私がいると、あまりこの国にいい影響が出ないのではないかと不安になることばかりが起きるので、だんだん申し訳ない気持ちの方が優ってきた。
あながち祖国に帰っていった侍女のサーシャの言葉も間違っていなかったのかもしれない。
挽回しようにも、どうすればいいのか分からず、自分の皿を眺めるばかりである。
「ジョジュ王女」
マリアンヌに声をかけられて、慌てて顔を上げる。
「は、はい」
「お伝えしようしようと思って忘れていたのですが、今週末に仲間内で集まってアロマキャンドルパーティーを開催しますの。もしよろしければ、ジョジュ王女もご一緒にと思いまして」
心臓がドキリと跳ねた。
――今週末に、お茶会を開催するのでですが、よろしければ、お姉様もご一緒にいかがです?お好きなハーブティーをご用意いたしますわ――
義妹の言葉が脳裏によぎる。
マリアンヌは、悪意があって誘っているわけではないことくらいわかるのだが、どうしても身構えてしまう。
参加して、また同じような状況になった時、私の身は今度こそ破滅する。
しかし、新参者の私から見てもオルテル公爵夫妻は、エミリオンにとって重要な参謀であることは見てとれる。
断ることは良策ではないだろう。
「それは、何時からどこで開催される?」
エミリオンの声が聞こえた。
彼の方を振り返ると、エミリオンは難しい顔をしてマリアンヌの方を見ていた。
突然、会話に参加したエミリオンの言葉に「昼時から夕刻まで、私の邸宅ですわ、陛下」とマリアンヌは慌てて答えた。
「その時間は、王女に公務の引き継ぎをする予定なので無理だ。
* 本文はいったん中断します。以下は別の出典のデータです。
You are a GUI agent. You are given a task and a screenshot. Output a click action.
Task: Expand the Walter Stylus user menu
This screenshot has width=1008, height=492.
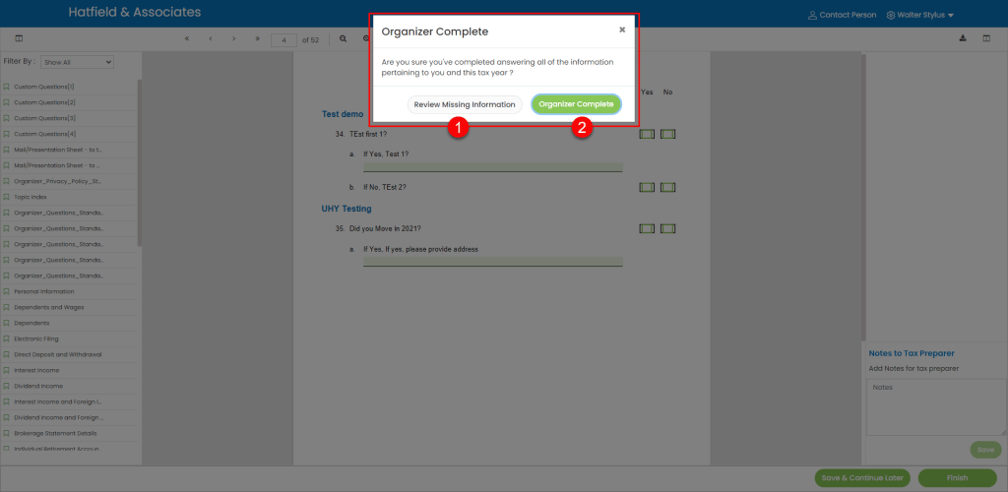(x=920, y=15)
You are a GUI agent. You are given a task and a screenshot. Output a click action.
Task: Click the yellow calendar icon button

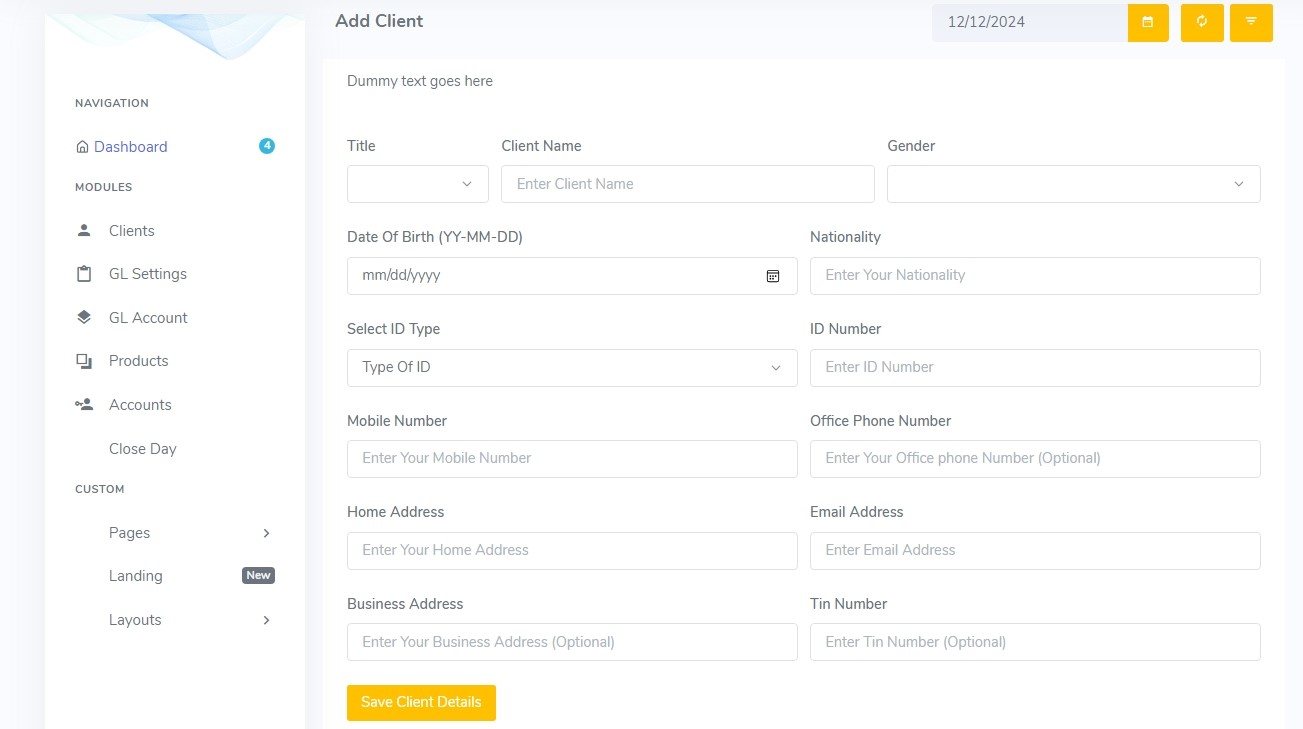click(x=1148, y=22)
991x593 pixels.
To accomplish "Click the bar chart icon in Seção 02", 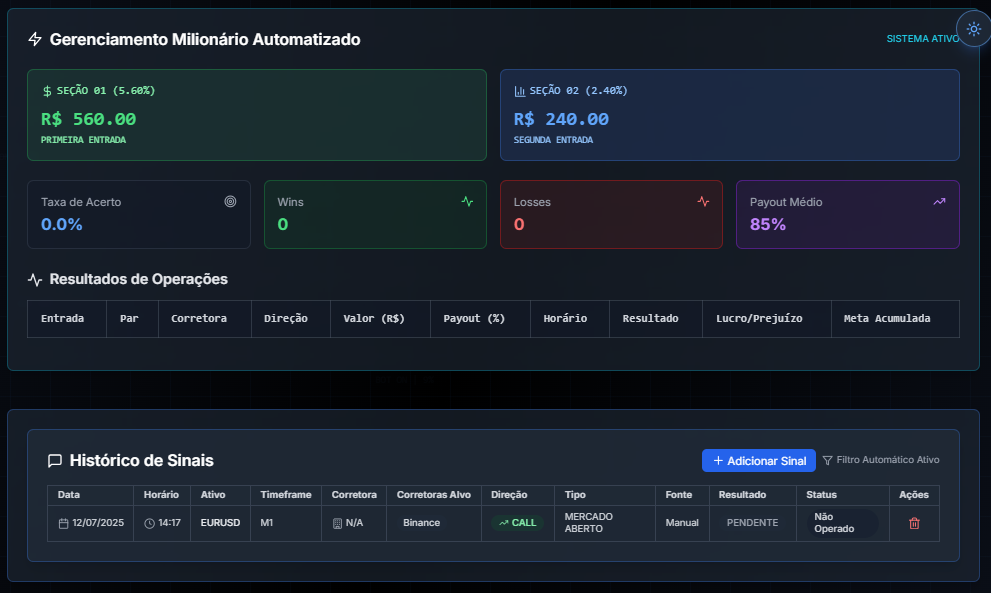I will click(x=520, y=91).
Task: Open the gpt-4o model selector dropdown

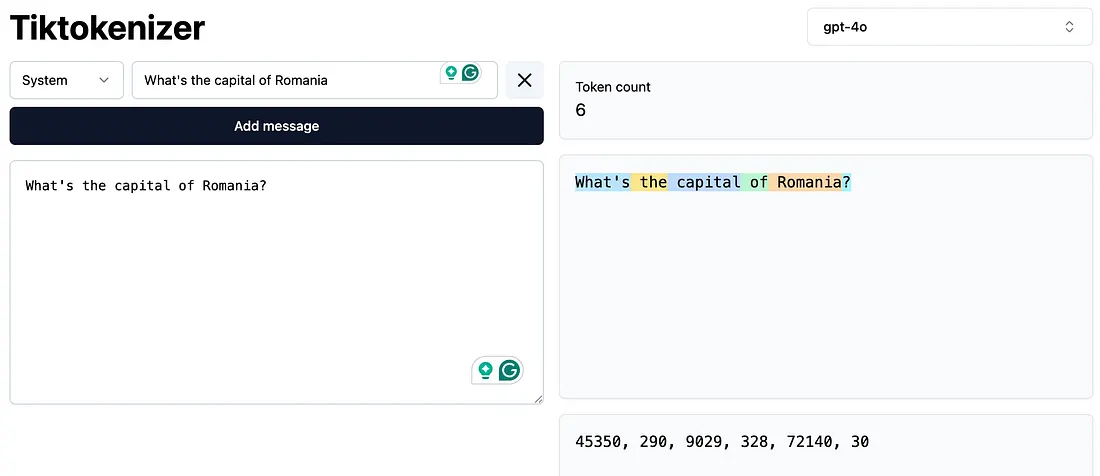Action: (948, 27)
また、彼女を誘う時は一度私に話を通すように」
有無を言わせない態度に、マリアンヌは「大変申し訳ありません」と頭を下げる。
助けてくれたのだろうか。
いや、まさか。
私は、彼の実の弟すら窮地に追い込むような女だ。
エミリオンの方を見るが、その証拠に彼の視線は全くと言っていいほど私に向いていなかった。